By: Grant Morrison (story), Chris Burnham (art), Nathan Fairbairn (colors)

The Story: Who knew that bats could be a man’s best friends?

The Review: As we wind down to the climax of this series, I don’t think there’s any ignoring the fact that it hasn’t turned out to be the Batman masterwork that Morrison wanted it to be (if you didn’t gather that already from last month’s horrendously misguided issue).  While you have to take into consideration that he’s struggled against unforeseen relaunches and subsequent outcasting from continuity, in the end, Batman Incorporated has been a disappointing venture.

Even so, because this is Morrison writing Batman we’re talking about, the series does have its moments, and none can be better than seeing the full wrath of the Dark Knight unleashed upon an impossible foe.  Stripped of most of his supports, in the face of an enemy several dozen times larger than himself, he rises to the challenge by becoming a one-man army.*  With this scene, Morrison gets straight to the heart of why we love Batman, someone who refuses to be crushed under a heel or give in to circumstances, however inevitable they might seem.

Because Batman is who he is, Talia will never, ever get what she wants from him, which is admission of her superiority.  That’s really why she went to such lengths; once he rejected her, someone primed to be queen of the world, and made her feel like any common woman spurned in love, she could only relieve herself by displaying what he’s lost.  Talia’s not a conqueror; she’s the person trying to get back at her ex by showing how good she has it.

For anyone who’s ever tried this tactic, however, we know it only works if we capture the other person’s whole attention.  Otherwise, our accomplishments only serve to further magnify our own pain.  Talia’s mistake—well, not her mistake, but a consequence of her plan out of her control—was in letting Damian get involved, to his doom.  With the death of his son fully occupying his mind, Batman sees and feels nothing else but his own grief and rage, making it impossible for anything else, including defeat, to register on him.

Thus we have Talia’s almost pitiful confusion when she sees Batman continuing the fight.  “Why can’t he admit defeat? Why won’t he stop?”  These are the questions of someone unused to not getting her way, and as if to emphasize her core as a spoiled girl, she then yells, “Make him stop!”  The command reveals how accustomed she is to having things taken care of for her; she might deign to put her mind to work, to manipulate the players, but she’s not the type who’ll lower herself to be part of the game—unless she has no choice.
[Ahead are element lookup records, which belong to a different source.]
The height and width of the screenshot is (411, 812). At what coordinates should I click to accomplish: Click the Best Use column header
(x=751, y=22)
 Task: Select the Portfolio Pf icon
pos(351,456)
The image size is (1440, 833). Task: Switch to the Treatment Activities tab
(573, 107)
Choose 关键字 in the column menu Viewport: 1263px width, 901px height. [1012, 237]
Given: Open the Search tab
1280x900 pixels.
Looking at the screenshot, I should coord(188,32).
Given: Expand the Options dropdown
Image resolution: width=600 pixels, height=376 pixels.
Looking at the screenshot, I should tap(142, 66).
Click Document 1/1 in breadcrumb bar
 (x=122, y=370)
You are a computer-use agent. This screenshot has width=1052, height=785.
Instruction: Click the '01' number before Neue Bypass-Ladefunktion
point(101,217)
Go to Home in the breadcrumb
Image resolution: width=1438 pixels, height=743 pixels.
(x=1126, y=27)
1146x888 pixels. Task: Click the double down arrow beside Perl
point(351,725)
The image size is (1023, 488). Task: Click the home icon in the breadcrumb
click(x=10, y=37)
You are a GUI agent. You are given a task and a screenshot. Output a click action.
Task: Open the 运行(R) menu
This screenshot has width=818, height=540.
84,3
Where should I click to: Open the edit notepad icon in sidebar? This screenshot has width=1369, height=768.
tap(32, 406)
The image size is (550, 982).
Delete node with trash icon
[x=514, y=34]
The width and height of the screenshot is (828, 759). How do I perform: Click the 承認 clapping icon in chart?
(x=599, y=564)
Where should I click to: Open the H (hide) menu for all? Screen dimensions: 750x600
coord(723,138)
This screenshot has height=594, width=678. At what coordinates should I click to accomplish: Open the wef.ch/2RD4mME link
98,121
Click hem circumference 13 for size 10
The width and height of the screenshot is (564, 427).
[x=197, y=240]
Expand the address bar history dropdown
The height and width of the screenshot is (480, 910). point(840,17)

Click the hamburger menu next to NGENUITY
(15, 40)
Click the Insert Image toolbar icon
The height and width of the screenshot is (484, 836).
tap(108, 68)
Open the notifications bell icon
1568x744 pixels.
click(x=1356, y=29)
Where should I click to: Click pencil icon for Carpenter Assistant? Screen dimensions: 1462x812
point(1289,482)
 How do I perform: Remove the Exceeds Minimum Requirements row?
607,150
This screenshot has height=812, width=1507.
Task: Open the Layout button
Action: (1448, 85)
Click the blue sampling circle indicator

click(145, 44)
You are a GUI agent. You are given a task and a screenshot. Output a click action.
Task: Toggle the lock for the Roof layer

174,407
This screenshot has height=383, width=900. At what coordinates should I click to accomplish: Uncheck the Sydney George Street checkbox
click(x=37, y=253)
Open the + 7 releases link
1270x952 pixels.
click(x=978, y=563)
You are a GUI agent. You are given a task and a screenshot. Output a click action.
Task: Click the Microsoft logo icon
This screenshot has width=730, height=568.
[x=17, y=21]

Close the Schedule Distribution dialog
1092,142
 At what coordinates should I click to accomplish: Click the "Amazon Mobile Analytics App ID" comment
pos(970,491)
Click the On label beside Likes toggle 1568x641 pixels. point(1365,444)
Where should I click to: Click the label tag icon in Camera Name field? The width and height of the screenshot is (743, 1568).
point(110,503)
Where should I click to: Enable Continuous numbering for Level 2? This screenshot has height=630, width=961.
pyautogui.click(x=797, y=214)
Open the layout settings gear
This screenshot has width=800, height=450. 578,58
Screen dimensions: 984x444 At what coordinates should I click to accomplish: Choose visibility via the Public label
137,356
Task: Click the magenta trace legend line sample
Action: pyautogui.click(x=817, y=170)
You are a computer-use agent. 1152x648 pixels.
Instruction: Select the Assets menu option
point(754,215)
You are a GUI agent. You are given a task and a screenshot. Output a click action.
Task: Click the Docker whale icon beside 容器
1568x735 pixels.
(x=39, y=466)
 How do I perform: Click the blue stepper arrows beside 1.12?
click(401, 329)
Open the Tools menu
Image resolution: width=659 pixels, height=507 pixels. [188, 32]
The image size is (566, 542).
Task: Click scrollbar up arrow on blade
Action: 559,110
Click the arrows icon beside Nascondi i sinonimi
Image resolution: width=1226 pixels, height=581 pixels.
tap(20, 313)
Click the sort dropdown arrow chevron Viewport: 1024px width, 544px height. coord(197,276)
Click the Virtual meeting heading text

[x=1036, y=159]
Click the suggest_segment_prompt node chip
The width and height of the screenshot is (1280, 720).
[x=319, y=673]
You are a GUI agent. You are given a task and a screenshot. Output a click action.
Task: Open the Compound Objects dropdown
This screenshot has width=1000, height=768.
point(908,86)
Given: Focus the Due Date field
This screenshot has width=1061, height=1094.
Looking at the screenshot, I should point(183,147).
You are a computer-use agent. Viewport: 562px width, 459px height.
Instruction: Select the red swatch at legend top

That’s what sets her apart from the other woman looming in Batman’s life here.  For the sake of convenience, let’s refer to her as Kathy Kane, even though the issue purposely never confirms her as such.  Kathy started her relationship with Bruce by beating him at his own game, and it seems like she will do so again here.  What her Batwoman persona was to Batman, her heading of Spyral, an “international intelligence community,” is to Batman, Inc.: a demonstration that she’s not only one step ahead, but she’s doing exactly what he’s doing, only better.  The difference between her and Talia: the personal satisfaction is enough; she doesn’t need Batman to acknowledge her greatness for it to exist.

I’m glad to see Burnham going back to the work he’s good at.  While his art doesn’t have the pure, attractive beauty of Jim Lee, Cliff Chiang, or Jesus Saiz, nor does he have the visual inspiration of J.H. Williams III, Yanick Paquette, or Trevor McCarthy, Burnham’s appeal, like Frank Quitely’s, is in his wholehearted commitment in each drawing.*  When there’s action, it is action-packed, the energy flying off the page, throwing all the props into chaos.  When there’s emotion, it is thick and deep, and can be felt even when unseen; every blow and movement Batman makes against Damian’s clone reveals his pain, making the battle as tragic as it is invigorating.  Fairbairn’s attention to color and texture allows Burnham’s cartoony style to have necessary grounding in the real world, convincing you of the fantastic events taking place.

Conclusion: Just because it won’t necessarily go down in history as another of Morrison’s classics doesn’t mean that it can’t be a better than average story.

Grade: B

– Minhquan Nguyen

Some Musings: * Technically, bats aren’t men.  Right?

* He probably needed it to draw the revealed face of Damian’s clone, which is one of the more haunting visuals I’ve seen in a mainstream book in a while.